1.2 Use Pesticides Safely
Using pesticides imparts a great responsibility on the user to protect their health and that of others and to protect the environment. Keep in mind there is more to "pesticide use" than the application. Pesticide use includes mixing, loading, transporting, storing, or handling pesticides after the manufacturer's seal is broken; cleaning pesticide application equipment; and preparing a container for disposal. These activities require thoughtful planning and preparation. They are also regulated by state and federal laws and regulations intended to protect the user, the community, and the environment from any adverse effects pesticides may cause.34081
1.2.1 Plan Ahead
Many safety precautions should be taken before you actually begin using pesticides. Too many pesticide applicators are dangerously and needlessly exposed to pesticides while they are preparing to apply them. Most pesticide accidents can be prevented with informed and careful practices. Always read the label on the pesticide container before you begin to use the pesticide. Make sure you understand and can follow all directions and precautions on the label. Be prepared to handle an emergency exposure or spill. Know the first aid procedures for the pesticides you use.34082
1.2.2 Move Pesticides Safely
Carelessness in transporting pesticides can result in broken containers, spills, and contamination of people and the environment. Once pesticides are in your possession, you are responsible for safely transporting them. Accidents can occur even when transporting materials a short distance. You are responsible for a pesticide accident so take every effort to transport pesticides safely. Be prepared for an emergency.34083
1.2.3 Personal Protective Equipment and Engineering Controls
Personal protective equipment needs depend on the pesticide being handled. Required personal protective equipment (PPE) are listed on pesticide labels. The required PPE are based on the pesticide's toxicity, route(s) of exposure, and formulation. Label required PPE are the minimum that must be worn during the pesticide's use. Pesticide users can always wear more protection than the label requires.

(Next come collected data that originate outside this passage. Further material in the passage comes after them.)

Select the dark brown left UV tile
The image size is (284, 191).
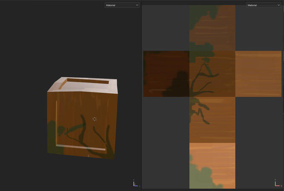(166, 74)
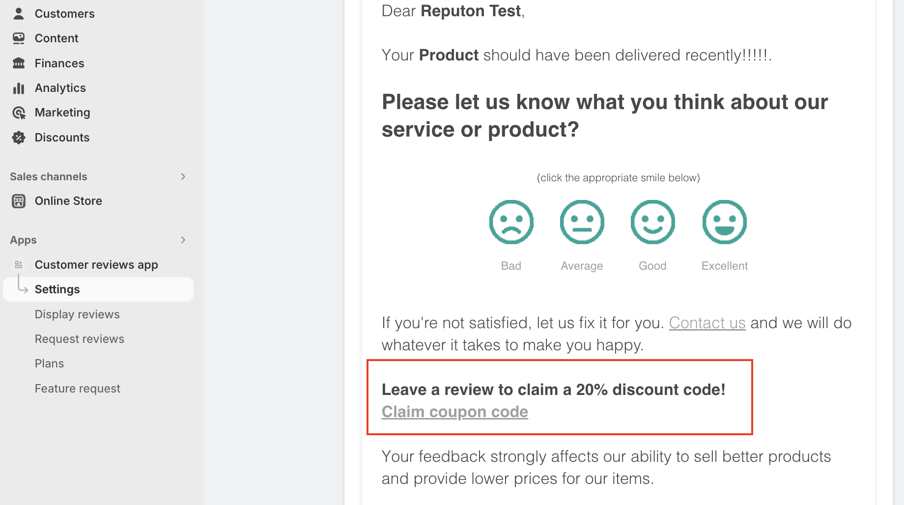Select the Excellent grinning face rating

pyautogui.click(x=724, y=222)
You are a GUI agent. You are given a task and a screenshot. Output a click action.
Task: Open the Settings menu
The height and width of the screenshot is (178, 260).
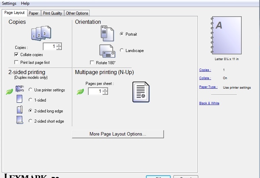(x=9, y=3)

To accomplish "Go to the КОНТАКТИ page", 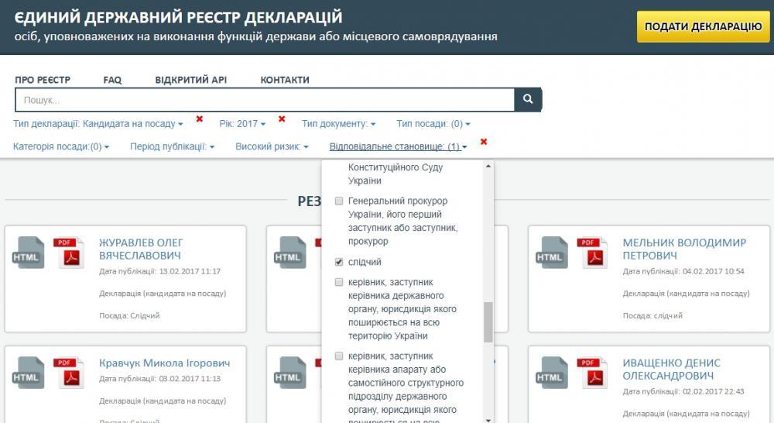I will pyautogui.click(x=285, y=80).
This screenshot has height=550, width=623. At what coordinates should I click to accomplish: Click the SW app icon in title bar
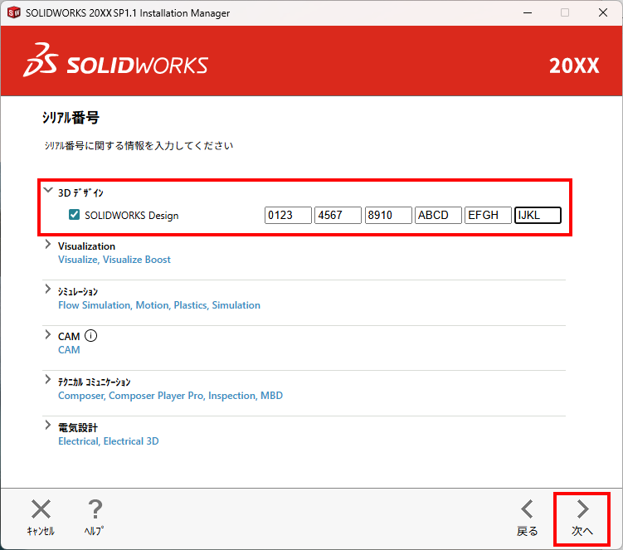click(x=14, y=12)
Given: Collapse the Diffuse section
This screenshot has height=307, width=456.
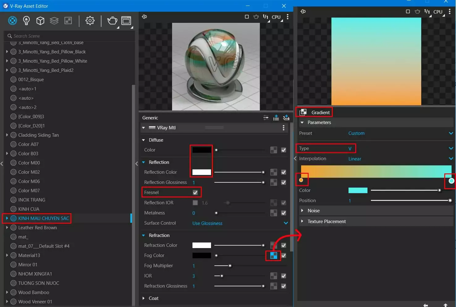Looking at the screenshot, I should coord(143,140).
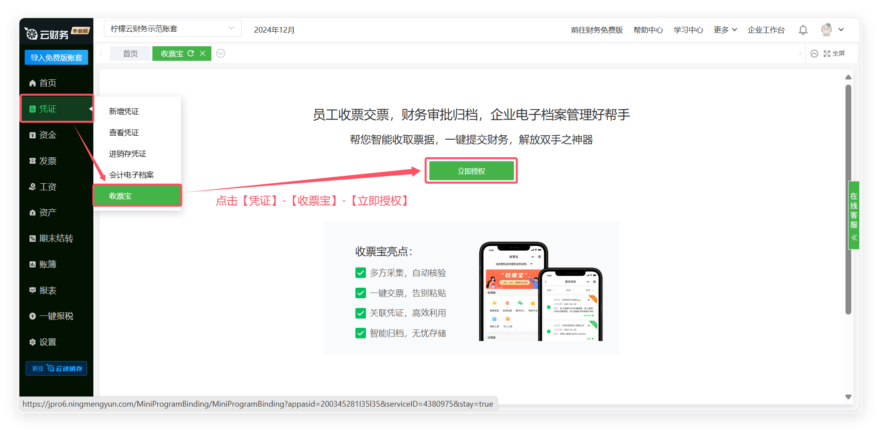
Task: Click the 多方采集，自动核验 checkbox
Action: (x=360, y=273)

The type of protective equipment used depends on the type and duration of the activity, where pesticides are being used, and exposure of the handler. Mixing/loading procedures often require extra precautions. Studies show you are at a greater risk of accidental poisoning when handling pesticide concentrates. Pouring pesticide concentrates from one container to another is the most hazardous activity.
Engineering controls are devices that help prevent accidents and reduce a pesticide user's exposure. One example is a closed mixing/loading system that reduces the risk of exposure when dispensing concentrated pesticides. Consult the product label for more information on using engineering controls in place of PPE.34084
1.2.4 Avoid Drift, Runoff, and Spills
Pesticides that move out of the target area can injure people, damage crops, and harm the environment. Choose weather conditions, pesticides, application equipment, pressure, droplet size, formulations, and adjuvants that minimize drift and runoff hazards. See product labels for specific application and equipment requirements.34085
1.2.5 Avoid Equipment Accidents
Properly maintained and carefully used equipment contribute to safe pesticide application. Use the following guidelines to prevent accidents:
- Be sure to turn off your machinery before making any adjustments.
- Do not allow children, pets, or unauthorized people near the pesticide equipment.
- Depressurize tanks or systems between jobs.
- Always return equipment to appropriate areas for cleaning and storage when the application is completed.
1.2.6 Pesticide Storage
Existing buildings or areas within existing buildings are often used to store pesticides. Whether you choose to build a new storage area or use existing buildings, consider several points:
- The site should be where flooding is unlikely.
- It should be downwind and downhill from sensitive areas like houses, ponds, and play areas.
- There should be no chance that runoff or drainage from the site could contaminate surface or groundwater.
Storage facility check list:
- Is the facility separated from:
- Offices, workshops, and livestock areas?
- Wells, streams, lakes, ponds, wildlife?
- Food and feed?
- Is the facility made of fire resistant building materials?
- Does the facility have:
- Impermeable flooring?
- Liquid spill containment (berms to hold 25% of liquid storage)?
- Can the doors be locked?
- Is the facility fenced in?
- Are warning signs posted?
- Is a spill kit readily available?
- Are fire extinguishers readily available?
- Is personal protective equipment readily available?
Additional guidance on pesticide storage is available online from the NYSDEC at www.dec.ny.gov/regulations/ 8871.html.